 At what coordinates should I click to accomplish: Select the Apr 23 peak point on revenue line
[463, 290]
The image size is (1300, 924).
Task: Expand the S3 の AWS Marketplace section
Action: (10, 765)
==========
### EXERCISE BRIEF
Set down all of the entries again, keeping every line exactly as it is.

### TASK SOLUTION
 At what coordinates should I click to accomplish: Select the Apr 23 peak point on revenue line
[463, 290]
The image size is (1300, 924).
Task: Expand the S3 の AWS Marketplace section
Action: (10, 765)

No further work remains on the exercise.